2:2 God has all life, glory, goodness, and blessedness in and of Himself; He alone is all-sufficient in Himself. He does not need any creature He has made nor does He derive any glory from them. Instead, He demonstrates His own glory in them, by them, to them and upon them. He alone is the source of all being, and everything is from Him, through Him and to Him. He has absolute sovereign rule over all creatures, to act through them, for them, or upon them as He pleases. In His sight everything is open and visible. His knowledge is infinite and infallible. It does not depend upon any creature, so for Him nothing is contingent or uncertain. He is absolutely holy in all His plans, in all His works, and in all His commands. Angels and human beings owe to Him all the worship, service, or obedience that creatures owe to the Creator and whatever else He is pleased to require of them.
2:3 This divine and infinite Being consists of three real persons, the Father, the Word or Son, and the Holy Spirit.
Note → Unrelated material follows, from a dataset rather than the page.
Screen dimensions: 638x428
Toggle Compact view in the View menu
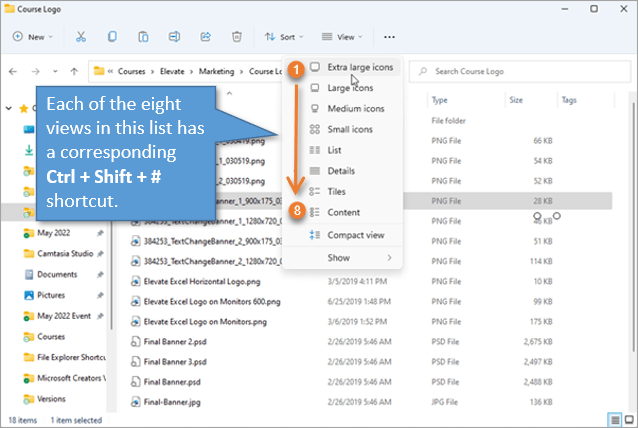click(x=355, y=235)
These three have the same substance, power, and eternity, each having the whole divine essence without this essence being divided. The Father is not derived from anyone, neither begotten nor proceeding. The Son is eternally begotten of the Father. The Holy Spirit proceeds from the Father and the Son. All three are infinite and without beginning and are therefore only one God, who is not to be divided in nature and being. Yet these three are distinguished by several distinctive characteristics and personal relations. This truth of the Trinity is the foundation of all of our fellowship with God and of our comforting dependence on Him.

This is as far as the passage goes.